Records for this exercise ->
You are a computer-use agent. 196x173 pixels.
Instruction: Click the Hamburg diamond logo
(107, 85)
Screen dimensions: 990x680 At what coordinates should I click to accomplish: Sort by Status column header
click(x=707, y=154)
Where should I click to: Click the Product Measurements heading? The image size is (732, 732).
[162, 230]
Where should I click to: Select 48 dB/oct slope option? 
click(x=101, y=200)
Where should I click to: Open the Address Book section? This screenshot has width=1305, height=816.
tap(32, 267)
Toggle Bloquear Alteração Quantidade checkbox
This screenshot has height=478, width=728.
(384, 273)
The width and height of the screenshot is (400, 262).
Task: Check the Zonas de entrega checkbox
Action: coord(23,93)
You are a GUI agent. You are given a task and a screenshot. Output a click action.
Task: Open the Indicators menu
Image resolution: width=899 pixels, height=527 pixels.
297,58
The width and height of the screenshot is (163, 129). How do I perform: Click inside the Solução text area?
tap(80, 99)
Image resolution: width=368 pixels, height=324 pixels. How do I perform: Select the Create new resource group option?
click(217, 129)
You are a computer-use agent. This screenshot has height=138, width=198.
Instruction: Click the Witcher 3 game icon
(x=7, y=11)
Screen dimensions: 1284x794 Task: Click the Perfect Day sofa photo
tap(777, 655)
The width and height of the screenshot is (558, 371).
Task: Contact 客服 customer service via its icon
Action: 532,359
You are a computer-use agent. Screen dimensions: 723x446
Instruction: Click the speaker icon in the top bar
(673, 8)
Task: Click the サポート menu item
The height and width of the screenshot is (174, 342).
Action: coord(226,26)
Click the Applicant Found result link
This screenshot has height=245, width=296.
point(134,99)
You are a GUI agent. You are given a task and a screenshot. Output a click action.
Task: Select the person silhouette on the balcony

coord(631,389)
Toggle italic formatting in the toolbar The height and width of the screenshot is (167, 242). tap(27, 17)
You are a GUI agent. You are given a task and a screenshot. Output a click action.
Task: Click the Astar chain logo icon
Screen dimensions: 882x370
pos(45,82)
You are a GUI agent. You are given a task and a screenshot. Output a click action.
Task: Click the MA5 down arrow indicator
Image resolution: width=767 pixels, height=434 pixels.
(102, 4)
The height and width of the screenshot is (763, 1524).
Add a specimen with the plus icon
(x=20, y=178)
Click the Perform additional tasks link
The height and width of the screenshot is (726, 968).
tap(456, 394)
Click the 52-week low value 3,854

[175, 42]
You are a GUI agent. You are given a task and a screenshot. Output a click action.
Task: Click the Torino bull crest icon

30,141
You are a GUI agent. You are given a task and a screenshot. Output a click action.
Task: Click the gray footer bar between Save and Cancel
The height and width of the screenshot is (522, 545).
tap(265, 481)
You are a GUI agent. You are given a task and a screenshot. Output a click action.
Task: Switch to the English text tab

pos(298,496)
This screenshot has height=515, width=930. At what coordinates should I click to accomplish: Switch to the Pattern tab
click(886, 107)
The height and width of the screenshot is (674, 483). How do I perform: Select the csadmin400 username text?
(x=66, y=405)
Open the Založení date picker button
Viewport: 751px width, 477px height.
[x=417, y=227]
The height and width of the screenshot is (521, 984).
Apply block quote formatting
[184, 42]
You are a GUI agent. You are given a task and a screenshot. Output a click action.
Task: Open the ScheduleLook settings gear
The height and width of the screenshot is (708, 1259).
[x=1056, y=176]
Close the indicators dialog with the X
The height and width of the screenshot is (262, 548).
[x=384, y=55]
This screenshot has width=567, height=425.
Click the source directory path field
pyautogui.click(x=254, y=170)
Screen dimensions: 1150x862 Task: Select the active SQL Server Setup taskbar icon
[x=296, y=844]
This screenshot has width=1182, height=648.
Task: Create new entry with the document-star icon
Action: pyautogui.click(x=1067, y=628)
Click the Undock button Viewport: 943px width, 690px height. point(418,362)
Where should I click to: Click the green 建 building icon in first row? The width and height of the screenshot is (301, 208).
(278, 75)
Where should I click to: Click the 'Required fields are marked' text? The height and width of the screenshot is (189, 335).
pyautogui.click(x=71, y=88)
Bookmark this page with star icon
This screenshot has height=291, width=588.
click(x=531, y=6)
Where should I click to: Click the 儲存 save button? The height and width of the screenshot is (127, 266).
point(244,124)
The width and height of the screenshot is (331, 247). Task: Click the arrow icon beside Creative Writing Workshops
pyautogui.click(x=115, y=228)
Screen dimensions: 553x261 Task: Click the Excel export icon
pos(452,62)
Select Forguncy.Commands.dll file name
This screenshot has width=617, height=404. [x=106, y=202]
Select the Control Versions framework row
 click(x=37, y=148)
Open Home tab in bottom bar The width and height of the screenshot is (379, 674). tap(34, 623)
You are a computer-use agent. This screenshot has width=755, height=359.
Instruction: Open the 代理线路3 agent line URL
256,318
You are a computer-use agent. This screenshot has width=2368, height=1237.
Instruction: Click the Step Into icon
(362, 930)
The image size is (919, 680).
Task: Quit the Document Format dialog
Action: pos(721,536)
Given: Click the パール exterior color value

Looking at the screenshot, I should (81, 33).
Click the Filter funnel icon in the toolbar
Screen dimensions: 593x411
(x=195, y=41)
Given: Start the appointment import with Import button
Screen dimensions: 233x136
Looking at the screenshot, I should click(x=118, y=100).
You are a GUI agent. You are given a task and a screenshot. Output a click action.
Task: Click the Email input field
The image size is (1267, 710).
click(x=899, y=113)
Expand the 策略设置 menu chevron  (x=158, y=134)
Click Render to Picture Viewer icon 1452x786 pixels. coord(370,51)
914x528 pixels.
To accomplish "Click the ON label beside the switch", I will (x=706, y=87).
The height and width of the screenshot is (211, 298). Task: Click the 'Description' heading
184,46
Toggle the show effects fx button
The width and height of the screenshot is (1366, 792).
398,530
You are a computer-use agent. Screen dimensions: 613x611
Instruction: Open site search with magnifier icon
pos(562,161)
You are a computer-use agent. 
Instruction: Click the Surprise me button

Task directions -> List every line of the entries above that contains the word "heading".

Finished exercise ->
Where should I click to: Click the Product Measurements heading? The image size is (732, 732).
The height and width of the screenshot is (211, 298). Task: Click the 'Description' heading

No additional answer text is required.